As described in Optimizing Your UI the colors represent the speed of how fast the view can be measured, layouted and drawn.
Performance indicators: A set of three colored dots that indicate the rendering speed of this View relative to other View objects in the tree. The three dots represent (from left to right) the measure, layout, and draw times of the rendering:
The colors indicate the following relative performance:
- Green: For this part of the render time, this View is in the faster 50% of all the View objects in the tree. For example, a green dot for the measure time means that this View has a faster measure time than 50% of the View objects in the tree.
- Yellow: For this part of the render time, this View is in the slower 50% of all the View objects in the tree. For example, a yellow dot for the layout time means that this View has a slower layout time than 50% of the View objects in the tree.
- Red: For this part of the render time, this View is the slowest one in the tree. For example, a red dot for the draw time means that this View takes the most time to draw of all the View objects in the tree.

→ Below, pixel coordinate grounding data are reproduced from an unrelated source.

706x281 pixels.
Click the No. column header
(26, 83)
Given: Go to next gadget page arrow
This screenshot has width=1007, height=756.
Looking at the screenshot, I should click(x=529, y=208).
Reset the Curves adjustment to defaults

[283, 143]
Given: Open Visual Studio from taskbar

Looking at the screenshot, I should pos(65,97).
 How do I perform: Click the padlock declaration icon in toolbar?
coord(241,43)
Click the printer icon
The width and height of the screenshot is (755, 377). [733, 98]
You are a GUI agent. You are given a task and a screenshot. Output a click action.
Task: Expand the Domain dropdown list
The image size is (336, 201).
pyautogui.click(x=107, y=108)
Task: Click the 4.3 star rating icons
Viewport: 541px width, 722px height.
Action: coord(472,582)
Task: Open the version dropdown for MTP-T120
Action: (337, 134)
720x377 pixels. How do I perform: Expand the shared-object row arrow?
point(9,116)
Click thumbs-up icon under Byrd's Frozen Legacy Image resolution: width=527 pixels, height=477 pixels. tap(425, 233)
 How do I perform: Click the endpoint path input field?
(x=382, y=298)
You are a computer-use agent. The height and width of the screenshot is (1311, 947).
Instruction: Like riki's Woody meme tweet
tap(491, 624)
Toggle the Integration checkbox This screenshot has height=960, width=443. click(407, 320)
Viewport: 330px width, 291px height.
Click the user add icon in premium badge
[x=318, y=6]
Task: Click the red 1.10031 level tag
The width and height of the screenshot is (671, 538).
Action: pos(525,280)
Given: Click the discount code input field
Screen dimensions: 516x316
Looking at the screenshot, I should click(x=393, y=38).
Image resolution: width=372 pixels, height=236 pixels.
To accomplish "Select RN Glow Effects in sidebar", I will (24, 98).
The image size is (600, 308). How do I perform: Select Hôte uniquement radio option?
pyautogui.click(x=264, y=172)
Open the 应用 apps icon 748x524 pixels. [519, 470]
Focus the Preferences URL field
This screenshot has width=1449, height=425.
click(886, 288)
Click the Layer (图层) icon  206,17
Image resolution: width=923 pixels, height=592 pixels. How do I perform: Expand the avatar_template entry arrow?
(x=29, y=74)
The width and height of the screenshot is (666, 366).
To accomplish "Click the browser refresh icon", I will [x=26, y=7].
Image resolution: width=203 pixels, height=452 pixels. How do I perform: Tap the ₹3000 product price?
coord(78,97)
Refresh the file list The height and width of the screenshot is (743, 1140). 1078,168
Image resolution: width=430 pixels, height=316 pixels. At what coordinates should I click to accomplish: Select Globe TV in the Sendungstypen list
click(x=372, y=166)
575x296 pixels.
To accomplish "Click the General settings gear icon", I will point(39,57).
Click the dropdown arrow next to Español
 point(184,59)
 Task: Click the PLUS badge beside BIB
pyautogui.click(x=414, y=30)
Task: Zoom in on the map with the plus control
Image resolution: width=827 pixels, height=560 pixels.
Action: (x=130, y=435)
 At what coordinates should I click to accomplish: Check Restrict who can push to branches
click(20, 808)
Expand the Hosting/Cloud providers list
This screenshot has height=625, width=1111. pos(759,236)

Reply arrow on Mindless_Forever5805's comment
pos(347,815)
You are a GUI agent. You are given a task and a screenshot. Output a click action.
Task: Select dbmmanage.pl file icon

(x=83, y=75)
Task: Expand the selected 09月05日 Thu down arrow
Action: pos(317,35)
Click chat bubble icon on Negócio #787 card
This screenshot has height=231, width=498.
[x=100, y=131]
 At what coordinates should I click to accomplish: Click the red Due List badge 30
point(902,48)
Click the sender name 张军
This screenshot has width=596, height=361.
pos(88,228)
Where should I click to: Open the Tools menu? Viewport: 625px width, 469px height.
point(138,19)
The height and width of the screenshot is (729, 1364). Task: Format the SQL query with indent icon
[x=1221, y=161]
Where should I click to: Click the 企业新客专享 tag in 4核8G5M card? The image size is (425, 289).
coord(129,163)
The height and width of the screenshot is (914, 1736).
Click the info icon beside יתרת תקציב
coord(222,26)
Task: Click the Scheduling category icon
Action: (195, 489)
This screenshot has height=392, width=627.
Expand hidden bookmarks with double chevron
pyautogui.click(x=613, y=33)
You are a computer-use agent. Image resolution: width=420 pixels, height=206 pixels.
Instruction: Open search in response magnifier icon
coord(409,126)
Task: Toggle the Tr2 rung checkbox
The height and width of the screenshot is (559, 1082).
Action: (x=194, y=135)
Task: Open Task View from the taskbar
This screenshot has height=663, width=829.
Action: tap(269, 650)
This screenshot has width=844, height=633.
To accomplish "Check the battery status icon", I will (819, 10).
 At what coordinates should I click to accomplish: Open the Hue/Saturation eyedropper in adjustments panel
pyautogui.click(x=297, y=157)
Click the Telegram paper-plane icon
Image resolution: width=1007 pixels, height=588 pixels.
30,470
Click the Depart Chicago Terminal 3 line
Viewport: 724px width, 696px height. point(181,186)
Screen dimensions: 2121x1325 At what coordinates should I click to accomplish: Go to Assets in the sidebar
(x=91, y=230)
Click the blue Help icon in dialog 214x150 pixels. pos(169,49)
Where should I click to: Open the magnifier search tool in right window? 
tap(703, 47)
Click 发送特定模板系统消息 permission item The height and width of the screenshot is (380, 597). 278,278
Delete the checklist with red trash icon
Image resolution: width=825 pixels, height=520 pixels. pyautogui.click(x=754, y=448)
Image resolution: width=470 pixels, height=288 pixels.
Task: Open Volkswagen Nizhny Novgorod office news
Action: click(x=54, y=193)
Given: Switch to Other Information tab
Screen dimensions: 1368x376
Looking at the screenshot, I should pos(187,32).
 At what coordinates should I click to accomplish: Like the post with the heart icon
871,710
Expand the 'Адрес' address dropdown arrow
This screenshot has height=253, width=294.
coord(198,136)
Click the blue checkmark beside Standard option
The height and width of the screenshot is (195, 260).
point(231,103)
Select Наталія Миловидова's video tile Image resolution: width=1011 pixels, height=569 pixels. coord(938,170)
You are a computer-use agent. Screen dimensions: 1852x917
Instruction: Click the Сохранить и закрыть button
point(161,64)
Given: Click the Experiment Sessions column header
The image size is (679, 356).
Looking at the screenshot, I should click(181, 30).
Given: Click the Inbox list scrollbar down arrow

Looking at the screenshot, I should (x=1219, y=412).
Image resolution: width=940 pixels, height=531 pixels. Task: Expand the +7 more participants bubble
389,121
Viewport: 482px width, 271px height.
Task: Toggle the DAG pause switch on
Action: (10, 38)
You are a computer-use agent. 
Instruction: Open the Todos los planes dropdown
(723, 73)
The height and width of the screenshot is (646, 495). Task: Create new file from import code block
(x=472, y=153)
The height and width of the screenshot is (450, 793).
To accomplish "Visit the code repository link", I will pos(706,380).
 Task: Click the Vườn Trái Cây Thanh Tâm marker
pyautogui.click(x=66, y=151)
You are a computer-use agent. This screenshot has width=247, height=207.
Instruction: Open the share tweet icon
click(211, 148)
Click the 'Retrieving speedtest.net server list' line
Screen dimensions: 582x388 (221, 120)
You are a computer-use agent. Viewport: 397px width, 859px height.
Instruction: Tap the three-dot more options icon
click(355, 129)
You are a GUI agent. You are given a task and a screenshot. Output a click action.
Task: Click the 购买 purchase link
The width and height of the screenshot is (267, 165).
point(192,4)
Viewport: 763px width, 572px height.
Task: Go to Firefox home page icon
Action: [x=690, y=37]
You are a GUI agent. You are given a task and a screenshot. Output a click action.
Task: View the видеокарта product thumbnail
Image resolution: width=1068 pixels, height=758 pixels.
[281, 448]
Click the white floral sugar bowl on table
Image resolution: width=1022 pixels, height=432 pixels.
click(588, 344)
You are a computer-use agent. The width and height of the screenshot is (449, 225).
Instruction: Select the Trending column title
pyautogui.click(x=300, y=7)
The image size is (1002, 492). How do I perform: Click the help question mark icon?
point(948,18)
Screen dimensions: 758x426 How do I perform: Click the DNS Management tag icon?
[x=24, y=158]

That means that a a red bulb "only" means that the particular item is the slowest one in comparison to all other items in the tree. It does not mean the time is slower then value X and because of that it's read - like you know it from lets say ping analysing tools which display their result in a traffic light manner for "slow, middle, fast" regarding to the measured ping times.
After inspecting different views of my application I noticed that input fields are slower then text fields, LinearLayouts
are faster then FragmentLayouts
and some stuff like this. I then searched for information and help about improving the draw time of some of my views.
But that search was not very satisfactory to me.
Googles Optimizing Your UI tells you this:
Optimizing with View Hierarchy
View Hierarchy also helps you identify slow render performance. You start by looking at the View nodes with red or yellow performance indicators to identify the slower View objects. As you step through your application, you can judge if a View is consistently slow or slow only in certain circumstances.
Remember that slow performance is not necessarily evidence of a problem, especially for ViewGroup objects. View objects that have more children and more complex View objects render more slowly.
The View Hierarchy window also helps you find performance issues. Just by looking at the performance indicators (the dots) for each View node, you can see which View objects are the slowest to measure, layout, and draw. From that, you can quickly identify the problems you should look at first.
What tells you more or less nothing in my option. On another page Revise Your Layout there is a little example where two text views inside a LinearLayout
and put inside a RelativeLayout
so that one hierachy is gone.
Some more tips are found in the Use Lint section:
- Use compound drawables - A LinearLayout which contains an ImageView and a TextView can be more efficiently handled as a compound drawable.
- Merge root frame - If a FrameLayout is the root of a layout and does not provide background or padding etc, it can be replaced with a merge tag which is slightly more efficient.
- Useless leaf - A layout that has no children or no background can often be removed (since it is invisible) for a flatter and more efficient layout hierarchy.
- Useless parent - A layout with children that has no siblings, is not a ScrollView or a root layout, and does not have a background, can be removed and have its children moved directly into the parent for a flatter and more efficient layout hierarchy.
- Deep layouts - Layouts with too much nesting are bad for performance. Consider using flatter layouts such as RelativeLayout or GridLayout to improve performance. The default maximum depth is 10.
But what I still miss are some (proofed) answers and tips how to design good view hierachies or which view elementes should not (heavily) be used / combined with outher elements. Something like you should sparley use layout_weight
as it can slow down performance (Revise Your Layout).
In the lint analysed there are some helpfull phrased like
Set android:baselineAligned="false" on this element for better performance
So my question is now: What tips / hints / "code styles" do you know to improve the performance of your UI? What view elements should be used instead of others as they perform better? What do you do to improve layout performances?